Test input Expected output What it validates
Single isolated vertex All No No self odd path without cycles
Simple chain Alternating parity Bipartite parity logic
Triangle graph All Yes Odd cycle enables all parities
Disconnected graph Mixed answers Connectivity handling

Edge Cases

Consider a graph with a non-bipartite component and a self-query.

Input:

3 3
1 2
2 3
3 1
1
1 1

During BFS, vertices receive colors:

1 -> 0
2 -> 1
3 -> 1

Edge (2, 3) connects equal colors, so the component is marked non-bipartite.

For query (1, 1), both vertices belong to the same non-bipartite component, so the algorithm prints "Yes".

That is correct because the cycle:

1-2-3-1

has odd length 3.

Now consider disconnected vertices.

Input:

4 1
1 2
2
1 3
3 4

Components become:

{1,2}
{3}
{4}

For both queries, the component ids differ, so the algorithm immediately answers "No".

This avoids incorrectly reasoning about parity when no path exists at all.

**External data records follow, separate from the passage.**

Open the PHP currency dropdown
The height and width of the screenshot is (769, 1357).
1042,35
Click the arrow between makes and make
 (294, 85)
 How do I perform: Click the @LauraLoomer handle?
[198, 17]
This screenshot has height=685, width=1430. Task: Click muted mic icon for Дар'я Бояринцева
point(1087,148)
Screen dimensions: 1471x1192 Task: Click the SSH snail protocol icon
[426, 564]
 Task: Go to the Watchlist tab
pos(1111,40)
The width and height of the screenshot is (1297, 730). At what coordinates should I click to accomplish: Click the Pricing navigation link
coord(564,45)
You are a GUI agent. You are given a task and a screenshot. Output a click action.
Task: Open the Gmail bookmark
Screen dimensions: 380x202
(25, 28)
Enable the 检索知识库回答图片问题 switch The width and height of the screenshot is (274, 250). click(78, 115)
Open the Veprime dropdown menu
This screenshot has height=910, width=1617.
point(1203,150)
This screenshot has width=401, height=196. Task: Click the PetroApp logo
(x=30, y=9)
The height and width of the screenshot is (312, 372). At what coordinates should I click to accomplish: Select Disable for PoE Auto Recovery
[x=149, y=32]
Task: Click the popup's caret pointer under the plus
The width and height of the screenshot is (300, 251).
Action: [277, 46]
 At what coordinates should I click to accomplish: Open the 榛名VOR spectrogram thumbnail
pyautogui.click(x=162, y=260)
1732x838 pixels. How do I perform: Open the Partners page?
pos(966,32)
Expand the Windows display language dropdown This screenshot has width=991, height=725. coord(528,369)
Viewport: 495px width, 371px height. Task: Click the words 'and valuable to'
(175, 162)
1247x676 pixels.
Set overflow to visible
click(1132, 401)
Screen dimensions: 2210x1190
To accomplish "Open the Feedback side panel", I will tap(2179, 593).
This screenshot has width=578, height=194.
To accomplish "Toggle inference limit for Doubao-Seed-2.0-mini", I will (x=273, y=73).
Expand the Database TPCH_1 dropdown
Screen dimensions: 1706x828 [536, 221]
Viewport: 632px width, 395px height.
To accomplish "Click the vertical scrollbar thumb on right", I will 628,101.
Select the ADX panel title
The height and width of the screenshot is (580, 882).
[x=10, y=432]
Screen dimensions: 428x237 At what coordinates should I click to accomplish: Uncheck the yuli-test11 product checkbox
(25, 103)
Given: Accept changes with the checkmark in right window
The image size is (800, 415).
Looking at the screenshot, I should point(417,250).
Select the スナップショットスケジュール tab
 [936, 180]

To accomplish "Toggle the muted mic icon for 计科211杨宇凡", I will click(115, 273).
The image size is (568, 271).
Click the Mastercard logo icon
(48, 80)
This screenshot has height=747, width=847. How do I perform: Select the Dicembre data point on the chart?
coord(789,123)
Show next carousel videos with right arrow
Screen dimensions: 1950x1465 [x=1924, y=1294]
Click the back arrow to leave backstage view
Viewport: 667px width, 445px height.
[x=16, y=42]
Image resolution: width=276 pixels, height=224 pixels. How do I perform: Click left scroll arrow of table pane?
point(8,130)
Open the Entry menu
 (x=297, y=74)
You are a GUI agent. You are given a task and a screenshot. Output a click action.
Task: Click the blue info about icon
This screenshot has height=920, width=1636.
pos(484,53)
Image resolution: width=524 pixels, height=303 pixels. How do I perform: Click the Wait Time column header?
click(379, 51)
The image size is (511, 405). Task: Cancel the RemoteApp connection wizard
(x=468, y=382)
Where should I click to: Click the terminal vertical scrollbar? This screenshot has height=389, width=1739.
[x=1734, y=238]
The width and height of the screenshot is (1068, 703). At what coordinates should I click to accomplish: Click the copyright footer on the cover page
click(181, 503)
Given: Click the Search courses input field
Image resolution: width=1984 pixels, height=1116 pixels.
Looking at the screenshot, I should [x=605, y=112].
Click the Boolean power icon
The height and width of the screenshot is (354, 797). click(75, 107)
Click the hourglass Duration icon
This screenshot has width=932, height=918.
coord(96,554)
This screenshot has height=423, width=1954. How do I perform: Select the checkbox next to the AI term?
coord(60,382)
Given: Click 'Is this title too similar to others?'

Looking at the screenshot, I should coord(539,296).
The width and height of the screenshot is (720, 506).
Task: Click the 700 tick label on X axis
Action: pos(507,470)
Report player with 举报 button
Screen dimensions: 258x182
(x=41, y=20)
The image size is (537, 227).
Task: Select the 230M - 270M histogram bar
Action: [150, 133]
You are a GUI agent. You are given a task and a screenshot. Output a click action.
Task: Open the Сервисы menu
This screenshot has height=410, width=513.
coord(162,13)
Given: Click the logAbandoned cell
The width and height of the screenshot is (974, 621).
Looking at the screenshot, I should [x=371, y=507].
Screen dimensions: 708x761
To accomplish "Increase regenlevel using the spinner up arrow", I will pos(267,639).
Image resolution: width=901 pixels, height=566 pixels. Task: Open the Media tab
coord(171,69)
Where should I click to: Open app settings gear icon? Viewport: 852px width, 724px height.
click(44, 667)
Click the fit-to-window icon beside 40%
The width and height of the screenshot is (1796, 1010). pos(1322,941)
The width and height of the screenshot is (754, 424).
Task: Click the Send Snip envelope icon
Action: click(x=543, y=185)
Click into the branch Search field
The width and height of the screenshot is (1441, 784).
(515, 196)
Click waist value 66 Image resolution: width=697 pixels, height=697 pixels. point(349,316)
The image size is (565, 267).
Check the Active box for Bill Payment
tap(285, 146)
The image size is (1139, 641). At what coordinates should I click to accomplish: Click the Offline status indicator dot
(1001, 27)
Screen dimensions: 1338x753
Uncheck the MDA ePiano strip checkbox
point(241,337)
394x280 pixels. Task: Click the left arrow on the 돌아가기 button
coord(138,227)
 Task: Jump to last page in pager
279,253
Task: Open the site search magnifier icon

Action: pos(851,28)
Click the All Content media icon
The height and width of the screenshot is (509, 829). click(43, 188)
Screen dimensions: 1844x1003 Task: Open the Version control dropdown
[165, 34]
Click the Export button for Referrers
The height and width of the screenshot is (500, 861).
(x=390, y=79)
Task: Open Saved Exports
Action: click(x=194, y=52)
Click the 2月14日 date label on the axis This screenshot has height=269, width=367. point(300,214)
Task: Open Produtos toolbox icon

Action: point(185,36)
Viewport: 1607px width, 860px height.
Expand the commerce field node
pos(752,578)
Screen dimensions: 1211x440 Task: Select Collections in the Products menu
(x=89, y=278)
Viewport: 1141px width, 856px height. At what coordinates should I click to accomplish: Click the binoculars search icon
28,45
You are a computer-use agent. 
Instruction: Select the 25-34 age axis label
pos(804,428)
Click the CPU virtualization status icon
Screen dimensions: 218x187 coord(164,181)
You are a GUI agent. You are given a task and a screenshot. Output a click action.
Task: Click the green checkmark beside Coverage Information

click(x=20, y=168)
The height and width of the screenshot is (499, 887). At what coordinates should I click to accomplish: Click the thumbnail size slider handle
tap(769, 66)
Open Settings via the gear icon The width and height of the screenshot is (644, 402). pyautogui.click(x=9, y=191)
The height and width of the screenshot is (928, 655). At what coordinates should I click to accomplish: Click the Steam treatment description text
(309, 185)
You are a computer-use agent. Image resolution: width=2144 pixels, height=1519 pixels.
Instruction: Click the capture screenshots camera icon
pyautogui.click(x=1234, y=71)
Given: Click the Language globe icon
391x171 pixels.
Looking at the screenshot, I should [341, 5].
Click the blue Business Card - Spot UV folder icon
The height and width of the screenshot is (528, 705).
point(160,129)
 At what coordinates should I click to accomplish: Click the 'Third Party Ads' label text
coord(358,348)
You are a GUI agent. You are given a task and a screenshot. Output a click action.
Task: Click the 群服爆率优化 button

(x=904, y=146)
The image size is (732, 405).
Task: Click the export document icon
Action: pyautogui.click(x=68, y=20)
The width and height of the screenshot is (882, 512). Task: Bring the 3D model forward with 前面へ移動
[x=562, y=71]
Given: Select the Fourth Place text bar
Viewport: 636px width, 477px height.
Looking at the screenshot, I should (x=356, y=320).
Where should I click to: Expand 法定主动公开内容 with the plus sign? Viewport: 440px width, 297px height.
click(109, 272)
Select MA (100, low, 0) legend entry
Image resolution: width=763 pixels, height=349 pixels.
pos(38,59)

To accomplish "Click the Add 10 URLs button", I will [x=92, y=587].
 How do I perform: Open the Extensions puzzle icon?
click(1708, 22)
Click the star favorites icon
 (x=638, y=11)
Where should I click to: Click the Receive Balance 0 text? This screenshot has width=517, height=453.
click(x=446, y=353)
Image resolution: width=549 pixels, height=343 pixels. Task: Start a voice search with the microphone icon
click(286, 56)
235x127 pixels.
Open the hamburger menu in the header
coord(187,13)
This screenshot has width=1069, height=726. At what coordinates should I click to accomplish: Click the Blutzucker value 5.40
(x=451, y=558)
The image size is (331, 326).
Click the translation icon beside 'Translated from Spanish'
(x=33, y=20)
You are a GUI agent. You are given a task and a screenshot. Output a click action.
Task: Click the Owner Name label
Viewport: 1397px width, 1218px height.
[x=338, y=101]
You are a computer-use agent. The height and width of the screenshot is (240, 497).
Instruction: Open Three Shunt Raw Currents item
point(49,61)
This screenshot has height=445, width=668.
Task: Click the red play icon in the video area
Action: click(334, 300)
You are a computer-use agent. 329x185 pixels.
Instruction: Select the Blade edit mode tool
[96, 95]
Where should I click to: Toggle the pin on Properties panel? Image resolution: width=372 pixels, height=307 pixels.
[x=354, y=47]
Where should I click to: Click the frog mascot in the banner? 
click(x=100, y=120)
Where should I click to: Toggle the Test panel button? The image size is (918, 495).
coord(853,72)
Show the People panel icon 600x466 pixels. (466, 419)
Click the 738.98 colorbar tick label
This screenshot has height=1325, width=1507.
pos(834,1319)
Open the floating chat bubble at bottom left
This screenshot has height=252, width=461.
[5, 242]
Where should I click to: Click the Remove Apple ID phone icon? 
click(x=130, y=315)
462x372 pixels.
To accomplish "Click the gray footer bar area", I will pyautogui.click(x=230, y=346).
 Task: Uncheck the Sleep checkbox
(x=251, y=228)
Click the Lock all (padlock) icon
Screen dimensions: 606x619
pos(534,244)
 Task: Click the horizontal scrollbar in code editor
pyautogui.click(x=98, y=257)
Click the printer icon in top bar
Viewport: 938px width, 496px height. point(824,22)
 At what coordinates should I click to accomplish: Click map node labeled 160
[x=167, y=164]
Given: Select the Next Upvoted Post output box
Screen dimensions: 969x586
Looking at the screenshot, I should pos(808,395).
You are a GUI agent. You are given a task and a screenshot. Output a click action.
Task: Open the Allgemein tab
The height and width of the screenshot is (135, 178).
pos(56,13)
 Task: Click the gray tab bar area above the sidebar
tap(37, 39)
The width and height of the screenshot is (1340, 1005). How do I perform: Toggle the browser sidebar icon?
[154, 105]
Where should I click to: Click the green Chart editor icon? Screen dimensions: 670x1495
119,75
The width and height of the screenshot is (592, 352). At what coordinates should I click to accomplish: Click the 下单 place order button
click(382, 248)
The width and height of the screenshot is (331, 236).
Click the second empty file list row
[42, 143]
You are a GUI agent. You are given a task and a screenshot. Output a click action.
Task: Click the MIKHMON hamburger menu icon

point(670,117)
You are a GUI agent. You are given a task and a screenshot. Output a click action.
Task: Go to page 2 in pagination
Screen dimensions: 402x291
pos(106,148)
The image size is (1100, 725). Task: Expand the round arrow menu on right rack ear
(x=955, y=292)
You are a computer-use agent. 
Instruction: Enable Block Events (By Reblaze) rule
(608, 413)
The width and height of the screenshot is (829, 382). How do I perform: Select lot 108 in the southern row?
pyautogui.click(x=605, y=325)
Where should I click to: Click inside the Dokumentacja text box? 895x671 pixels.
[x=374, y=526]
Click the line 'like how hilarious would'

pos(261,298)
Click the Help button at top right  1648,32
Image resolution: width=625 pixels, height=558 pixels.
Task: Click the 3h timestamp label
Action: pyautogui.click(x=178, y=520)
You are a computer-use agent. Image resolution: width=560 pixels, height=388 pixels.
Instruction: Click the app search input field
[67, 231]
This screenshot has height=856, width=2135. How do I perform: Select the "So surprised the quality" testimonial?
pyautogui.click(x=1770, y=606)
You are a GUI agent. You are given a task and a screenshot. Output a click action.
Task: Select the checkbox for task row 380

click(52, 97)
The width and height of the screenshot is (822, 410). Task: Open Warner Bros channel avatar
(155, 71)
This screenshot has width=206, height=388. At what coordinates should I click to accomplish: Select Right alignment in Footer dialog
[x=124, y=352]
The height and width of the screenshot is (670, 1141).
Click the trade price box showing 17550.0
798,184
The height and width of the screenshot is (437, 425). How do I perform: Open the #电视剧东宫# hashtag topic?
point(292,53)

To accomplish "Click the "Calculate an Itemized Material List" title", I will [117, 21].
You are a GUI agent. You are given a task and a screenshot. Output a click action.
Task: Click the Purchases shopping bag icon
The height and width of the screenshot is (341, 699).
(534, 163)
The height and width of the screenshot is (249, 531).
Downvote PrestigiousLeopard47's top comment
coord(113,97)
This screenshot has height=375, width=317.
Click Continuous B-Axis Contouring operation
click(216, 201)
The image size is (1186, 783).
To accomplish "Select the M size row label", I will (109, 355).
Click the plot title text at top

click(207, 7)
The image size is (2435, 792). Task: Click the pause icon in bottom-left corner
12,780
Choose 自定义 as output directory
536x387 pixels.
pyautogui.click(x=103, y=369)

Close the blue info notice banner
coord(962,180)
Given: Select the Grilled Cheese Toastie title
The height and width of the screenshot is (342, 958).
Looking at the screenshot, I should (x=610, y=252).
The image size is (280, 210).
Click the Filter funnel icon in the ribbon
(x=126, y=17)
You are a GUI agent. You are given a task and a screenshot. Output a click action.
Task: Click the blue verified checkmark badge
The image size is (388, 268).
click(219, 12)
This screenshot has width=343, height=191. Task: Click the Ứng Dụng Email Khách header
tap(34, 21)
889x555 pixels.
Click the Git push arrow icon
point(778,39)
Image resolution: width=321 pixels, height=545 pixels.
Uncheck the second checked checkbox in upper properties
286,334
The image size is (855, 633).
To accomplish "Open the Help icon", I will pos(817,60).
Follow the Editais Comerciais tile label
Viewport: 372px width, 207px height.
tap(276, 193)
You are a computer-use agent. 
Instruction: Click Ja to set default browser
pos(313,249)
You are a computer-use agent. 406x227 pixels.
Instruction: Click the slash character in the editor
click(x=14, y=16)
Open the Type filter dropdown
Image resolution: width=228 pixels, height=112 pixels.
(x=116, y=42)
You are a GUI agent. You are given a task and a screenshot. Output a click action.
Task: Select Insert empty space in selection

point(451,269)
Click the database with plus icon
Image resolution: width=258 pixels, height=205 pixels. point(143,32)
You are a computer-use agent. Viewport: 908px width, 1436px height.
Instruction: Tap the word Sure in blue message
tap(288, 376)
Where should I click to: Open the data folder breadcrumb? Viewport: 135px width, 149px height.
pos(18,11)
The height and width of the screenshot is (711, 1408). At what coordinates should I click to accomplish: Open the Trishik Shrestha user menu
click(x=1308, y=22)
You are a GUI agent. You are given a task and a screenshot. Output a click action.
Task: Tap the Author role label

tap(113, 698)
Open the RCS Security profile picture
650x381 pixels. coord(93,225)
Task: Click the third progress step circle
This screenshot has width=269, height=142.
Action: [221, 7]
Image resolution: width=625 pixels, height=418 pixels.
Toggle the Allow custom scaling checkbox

Finally, consider a bipartite graph where multiple paths exist.

Input:

4 4
1 3
3 2
1 4
4 2
2
1 2
1 3

The graph is bipartite with colors:

1,2 -> 0
3,4 -> 1

Even though there are two different paths from 1 to 2, both have even length:

1-3-2
1-4-2

The algorithm answers "No" because the colors are equal.

For (1,3), colors differ, so the answer is "Yes".

This confirms the invariant that all paths in a bipartite graph have the same parity.